O nono argumento parte da noção de causalidade. Se alguma coisa causa outra, ela pode causar de maneira condicionada ou de maneira suficiente. De maneira condicionada quando, por exemplo, a semente precisa da chuva para brotar. Mas uma causa é suficiente quando não precisa de nada, quando tem em si todas as condições para produzir o efeito. As causas condicionadas são imperfeitas, portanto, diz o argumento. Mas Deus é causa do mundo; é causa eficiente, porque o cria. É causa final, porque ele é a bondade a qual todas as coisas tendem como a seu fim. E é causa exemplar, porque em sua sabedoria contém a razão de todas as coisas criadas. Ora, se Deus é causa suficiente do mundo, e ele é perfeito e eterno, nada o condiciona para criar o mundo; logo, se ele é perfeito e eterno, o mundo, como efeito da sua perfeição, deve ser eterno também; é o que conclui o argumento.
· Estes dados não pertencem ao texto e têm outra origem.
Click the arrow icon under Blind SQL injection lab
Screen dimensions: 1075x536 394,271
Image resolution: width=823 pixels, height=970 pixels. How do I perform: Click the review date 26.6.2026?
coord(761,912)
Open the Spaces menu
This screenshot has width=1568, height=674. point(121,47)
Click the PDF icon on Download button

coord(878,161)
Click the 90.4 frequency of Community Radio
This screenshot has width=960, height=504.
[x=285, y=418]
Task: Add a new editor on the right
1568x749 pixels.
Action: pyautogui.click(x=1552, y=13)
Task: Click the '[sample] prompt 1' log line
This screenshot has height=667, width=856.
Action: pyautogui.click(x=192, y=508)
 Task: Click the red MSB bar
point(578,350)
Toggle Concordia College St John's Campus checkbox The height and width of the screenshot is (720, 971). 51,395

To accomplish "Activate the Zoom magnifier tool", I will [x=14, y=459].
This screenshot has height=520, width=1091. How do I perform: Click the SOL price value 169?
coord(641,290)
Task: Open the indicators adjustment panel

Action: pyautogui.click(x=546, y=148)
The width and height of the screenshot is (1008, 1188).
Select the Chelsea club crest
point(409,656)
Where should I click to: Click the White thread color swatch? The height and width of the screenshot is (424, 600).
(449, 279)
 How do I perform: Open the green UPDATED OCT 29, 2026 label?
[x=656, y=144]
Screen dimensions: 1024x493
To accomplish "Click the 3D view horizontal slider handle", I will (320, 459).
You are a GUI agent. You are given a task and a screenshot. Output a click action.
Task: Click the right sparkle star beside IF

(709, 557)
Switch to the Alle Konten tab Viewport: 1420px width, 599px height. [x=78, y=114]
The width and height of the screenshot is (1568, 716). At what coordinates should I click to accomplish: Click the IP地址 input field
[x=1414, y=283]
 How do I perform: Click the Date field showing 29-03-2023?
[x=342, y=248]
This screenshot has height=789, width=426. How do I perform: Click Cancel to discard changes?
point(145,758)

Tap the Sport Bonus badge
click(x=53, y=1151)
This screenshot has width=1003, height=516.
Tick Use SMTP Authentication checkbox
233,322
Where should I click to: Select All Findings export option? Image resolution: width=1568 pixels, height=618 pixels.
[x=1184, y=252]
O décimo argumento parte da ideia de que agir, em Deus, não é um acidente. Ele age por sua essência mesma, ou seja, agir em Deus é substancial. Mas a substância de Deus é eterna. Então seu agir é eterno. Mas o universo é efeito do agir de Deus. Logo, conclui o argumento, o efeito, seguindo a causa, deve ser eterno também.

Como argumento sed contra, uma citação da Bíblia. Evangelho de João, capítulo 17, versículo 5. Diz Jesus: “Agora, pois, Pai, glorifica-me junto de ti, concedendo-me a glória que tive junto de ti, antes que o mundo fosse criado”. Ora, diz o argumento, Jesus fala da glória dele, que é eterna, em comparação com o mundo, registrando que a criação do mundo não é coeterna com a glória do Filho. O argumento cita ainda o Livro dos Provérbios (8, 22), em que a Sabedoria de Deus personificada declara: “O Senhor me criou, como primícia de suas obras, desde o princípio, antes do começo da terra”. A autoridade das Escrituras suporta, pois, diz o argumento, a afirmação de que a universo teve um começo.

No próximo texto veremos a resposta sintetizadora de São Tomás. Mas registremos, desde logo, como parece maravilhoso que São Tomás tenha construído sua resposta em discordância com os consensos científicos de sua época sobre a duração do universo, e principalmente em discordância com aquele que ele próprio chama de “O” filósofo, Aristóteles, e, no entanto, suas conclusões estejam em sintonia com o que a ciência do século 21 sabe a respeito do início do universo, e da natureza do espaço e do tempo como interligados com a própria existência do universo, ou seja, simultâneos a este. Curiosamente, foi um sacerdote católico, o Pe. Lemaître, que desenvolveu o paradigma científico do Big Bang (aliás, chamado assim pelos cientistas da época de modo um tanto arrogante, como se a teoria fosse apenas uma tentativa de reintroduzir o criacionismo bíblico na ciência. Não era. É mais do que uma hipótese: é uma teoria muito bem alicerçada na física e na matemática contemporâneas, e consensual, hoje, na Academia. No entanto, como Tomás nos ensinou, não devemos amarrar a teologia nos modelos científicos de um determinado momento, porque modelos científicos são, por definição, superáveis).